Fast computation of weighted design matrix for generalized linear model

Usage

weight_design_band(w, alpha, B)

Arguments

w

Vector of weights.

alpha

Vector of indexes representing the start of blocks of the design matrix, as given by block_design.

B

Design matrix in compressed block format, as given by block_design.

Value

Weighted design matrix XTdiag(w)XX^T diag(w) X where X is the design matrix and W = diag(w) is a diagonal matrix of weights.

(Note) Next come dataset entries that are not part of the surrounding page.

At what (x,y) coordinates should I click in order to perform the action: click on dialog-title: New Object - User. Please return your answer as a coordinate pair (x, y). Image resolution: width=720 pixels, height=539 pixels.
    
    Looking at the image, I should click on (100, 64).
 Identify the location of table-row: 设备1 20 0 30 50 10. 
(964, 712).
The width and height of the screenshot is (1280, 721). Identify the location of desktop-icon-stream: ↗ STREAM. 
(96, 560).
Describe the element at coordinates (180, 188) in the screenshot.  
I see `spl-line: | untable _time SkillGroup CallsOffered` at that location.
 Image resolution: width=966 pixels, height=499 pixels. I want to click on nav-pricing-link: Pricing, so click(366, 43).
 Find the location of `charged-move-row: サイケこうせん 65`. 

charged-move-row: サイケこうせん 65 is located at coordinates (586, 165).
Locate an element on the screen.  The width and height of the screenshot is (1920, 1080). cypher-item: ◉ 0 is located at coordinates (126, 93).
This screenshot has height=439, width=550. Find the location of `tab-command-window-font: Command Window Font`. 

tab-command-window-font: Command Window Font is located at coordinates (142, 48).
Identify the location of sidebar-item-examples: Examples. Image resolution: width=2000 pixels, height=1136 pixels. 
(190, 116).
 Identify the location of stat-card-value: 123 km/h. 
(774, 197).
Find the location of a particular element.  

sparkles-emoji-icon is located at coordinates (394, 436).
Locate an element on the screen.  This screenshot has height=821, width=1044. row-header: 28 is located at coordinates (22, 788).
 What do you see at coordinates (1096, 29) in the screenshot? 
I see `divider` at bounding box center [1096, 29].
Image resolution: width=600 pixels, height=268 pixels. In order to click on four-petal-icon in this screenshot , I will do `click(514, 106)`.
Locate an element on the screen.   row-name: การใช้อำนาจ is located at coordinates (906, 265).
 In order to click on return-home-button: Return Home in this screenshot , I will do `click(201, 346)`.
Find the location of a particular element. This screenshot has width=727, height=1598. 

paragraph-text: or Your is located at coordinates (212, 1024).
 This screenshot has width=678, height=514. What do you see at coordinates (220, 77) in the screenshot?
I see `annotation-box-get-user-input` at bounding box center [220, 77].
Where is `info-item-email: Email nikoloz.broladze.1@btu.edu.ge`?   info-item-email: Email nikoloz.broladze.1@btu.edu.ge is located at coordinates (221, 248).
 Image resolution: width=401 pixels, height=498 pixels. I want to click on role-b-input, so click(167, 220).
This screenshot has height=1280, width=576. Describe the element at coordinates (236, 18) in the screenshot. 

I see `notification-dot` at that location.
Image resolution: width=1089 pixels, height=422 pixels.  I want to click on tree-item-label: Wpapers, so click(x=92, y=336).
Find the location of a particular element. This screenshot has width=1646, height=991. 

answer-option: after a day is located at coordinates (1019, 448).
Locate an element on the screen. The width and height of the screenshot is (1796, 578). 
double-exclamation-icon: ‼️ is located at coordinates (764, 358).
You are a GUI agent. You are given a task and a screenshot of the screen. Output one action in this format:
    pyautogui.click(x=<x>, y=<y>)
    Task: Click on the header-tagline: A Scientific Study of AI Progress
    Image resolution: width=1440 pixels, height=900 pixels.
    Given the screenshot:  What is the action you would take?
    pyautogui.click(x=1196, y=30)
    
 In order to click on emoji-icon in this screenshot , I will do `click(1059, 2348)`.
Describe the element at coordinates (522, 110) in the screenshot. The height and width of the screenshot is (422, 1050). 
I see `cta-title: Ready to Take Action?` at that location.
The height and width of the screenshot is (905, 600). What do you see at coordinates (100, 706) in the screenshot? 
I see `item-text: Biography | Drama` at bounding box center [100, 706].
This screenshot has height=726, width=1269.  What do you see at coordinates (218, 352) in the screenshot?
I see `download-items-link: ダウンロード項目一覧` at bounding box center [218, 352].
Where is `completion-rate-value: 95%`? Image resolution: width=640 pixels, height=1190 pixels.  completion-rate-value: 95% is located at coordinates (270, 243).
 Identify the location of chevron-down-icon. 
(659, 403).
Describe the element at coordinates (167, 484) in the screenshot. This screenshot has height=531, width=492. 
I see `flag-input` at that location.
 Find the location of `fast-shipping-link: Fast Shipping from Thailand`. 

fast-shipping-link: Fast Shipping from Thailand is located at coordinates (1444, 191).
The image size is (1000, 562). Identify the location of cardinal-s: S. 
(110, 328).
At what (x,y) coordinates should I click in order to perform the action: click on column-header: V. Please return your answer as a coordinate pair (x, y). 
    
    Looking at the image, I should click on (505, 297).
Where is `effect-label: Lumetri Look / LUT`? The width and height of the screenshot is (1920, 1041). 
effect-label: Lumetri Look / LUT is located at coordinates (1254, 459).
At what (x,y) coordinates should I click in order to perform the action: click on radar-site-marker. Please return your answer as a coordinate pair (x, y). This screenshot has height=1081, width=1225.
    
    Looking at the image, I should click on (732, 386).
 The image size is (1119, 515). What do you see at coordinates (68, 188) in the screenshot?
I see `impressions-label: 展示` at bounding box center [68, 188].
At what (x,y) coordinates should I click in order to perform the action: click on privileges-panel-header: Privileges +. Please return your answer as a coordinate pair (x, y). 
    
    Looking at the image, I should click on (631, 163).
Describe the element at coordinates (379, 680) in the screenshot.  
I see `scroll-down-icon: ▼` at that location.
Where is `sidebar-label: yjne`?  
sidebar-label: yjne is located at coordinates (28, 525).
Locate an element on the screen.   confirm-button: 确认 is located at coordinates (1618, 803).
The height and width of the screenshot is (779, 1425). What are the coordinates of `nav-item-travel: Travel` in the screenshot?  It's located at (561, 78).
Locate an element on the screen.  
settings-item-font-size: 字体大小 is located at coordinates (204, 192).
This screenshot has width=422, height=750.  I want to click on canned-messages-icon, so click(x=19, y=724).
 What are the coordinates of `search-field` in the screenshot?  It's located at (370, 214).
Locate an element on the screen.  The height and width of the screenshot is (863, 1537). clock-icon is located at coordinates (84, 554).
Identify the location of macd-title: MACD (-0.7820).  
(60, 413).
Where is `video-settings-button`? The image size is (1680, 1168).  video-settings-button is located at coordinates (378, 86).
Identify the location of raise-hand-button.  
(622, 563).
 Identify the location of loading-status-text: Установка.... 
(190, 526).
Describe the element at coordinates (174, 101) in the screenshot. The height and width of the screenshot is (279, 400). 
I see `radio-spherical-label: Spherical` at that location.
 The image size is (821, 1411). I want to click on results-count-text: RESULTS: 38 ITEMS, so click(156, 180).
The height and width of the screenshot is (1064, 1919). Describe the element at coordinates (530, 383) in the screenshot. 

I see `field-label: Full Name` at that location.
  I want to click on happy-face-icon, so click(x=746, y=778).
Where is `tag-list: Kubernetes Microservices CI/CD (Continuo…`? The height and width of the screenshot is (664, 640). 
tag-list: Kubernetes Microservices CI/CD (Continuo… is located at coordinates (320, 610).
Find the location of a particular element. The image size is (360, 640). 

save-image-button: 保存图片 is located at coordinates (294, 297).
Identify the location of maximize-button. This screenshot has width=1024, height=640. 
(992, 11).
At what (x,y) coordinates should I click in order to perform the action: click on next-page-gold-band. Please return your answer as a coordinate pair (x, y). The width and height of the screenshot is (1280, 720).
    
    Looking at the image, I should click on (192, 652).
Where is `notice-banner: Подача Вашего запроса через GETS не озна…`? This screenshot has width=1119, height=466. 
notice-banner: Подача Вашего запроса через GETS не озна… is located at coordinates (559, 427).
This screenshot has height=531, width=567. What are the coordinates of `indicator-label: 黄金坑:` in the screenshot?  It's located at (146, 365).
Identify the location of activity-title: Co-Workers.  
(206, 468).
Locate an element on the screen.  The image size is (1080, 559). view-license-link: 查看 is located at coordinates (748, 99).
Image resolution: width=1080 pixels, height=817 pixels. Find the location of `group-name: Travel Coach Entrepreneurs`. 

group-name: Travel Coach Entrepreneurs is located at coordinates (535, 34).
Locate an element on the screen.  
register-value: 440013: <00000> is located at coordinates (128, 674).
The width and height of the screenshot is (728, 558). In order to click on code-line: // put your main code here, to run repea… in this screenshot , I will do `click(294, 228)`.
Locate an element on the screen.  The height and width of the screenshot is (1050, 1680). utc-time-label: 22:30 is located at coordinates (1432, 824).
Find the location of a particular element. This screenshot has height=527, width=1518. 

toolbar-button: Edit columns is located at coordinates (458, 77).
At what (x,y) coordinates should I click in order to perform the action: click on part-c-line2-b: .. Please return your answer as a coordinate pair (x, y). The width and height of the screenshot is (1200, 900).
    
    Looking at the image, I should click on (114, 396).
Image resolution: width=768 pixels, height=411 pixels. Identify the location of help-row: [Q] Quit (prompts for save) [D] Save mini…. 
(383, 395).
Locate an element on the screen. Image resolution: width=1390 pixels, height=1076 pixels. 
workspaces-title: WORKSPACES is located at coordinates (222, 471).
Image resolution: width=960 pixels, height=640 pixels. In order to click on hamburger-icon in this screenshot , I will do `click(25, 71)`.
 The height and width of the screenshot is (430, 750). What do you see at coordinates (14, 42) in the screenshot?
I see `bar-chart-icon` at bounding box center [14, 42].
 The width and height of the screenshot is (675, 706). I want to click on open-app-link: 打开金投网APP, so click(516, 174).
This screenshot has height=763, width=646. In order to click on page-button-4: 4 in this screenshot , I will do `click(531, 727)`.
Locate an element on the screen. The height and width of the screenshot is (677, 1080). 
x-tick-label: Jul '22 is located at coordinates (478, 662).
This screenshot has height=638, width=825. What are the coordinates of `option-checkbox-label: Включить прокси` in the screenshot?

Fit B-Splines with weighted penalization over differences of parameters

Description

Fit B-Splines with weighted penalization over differences of parameters

Usage

wridge_solver(
  XX_band,
  Xy,
  degree,
  pen,
  w = rep(1, nrow(XX_band) - degree - 1),
  old_par = rep(1, nrow(XX_band)),
  maxiter = 1000,
  tol = 1e-08
)

Arguments

XX_band

The matrix XTXX^T X where X is the design matrix. This argument is given in the form of a band matrix, i.e., successive columns represent superdiagonals.

Xy

The vector of currently estimated points XTyX^T y, where y is the y-coordinate of the data.

degree

The degree of the B-splines.

pen

Positive penalty constant.

w

Vector of weights. The case w=1\mathbf w = \mathbf 1 corresponds to fitting P-splines with difference #' order degree + 1 (see Eilers, P., Marx, B. (1996) Flexible smoothing with B-splines and penalties.)

old_par

Initial parameter to serve as starting point of the iterating process.

maxiter

Maximum number of Newton-Raphson iterations to be computed.

tol

The tolerance chosen to diagnostic convergence of the adaptive ridge procedure.

Value

The estimated parameter of the spline regression.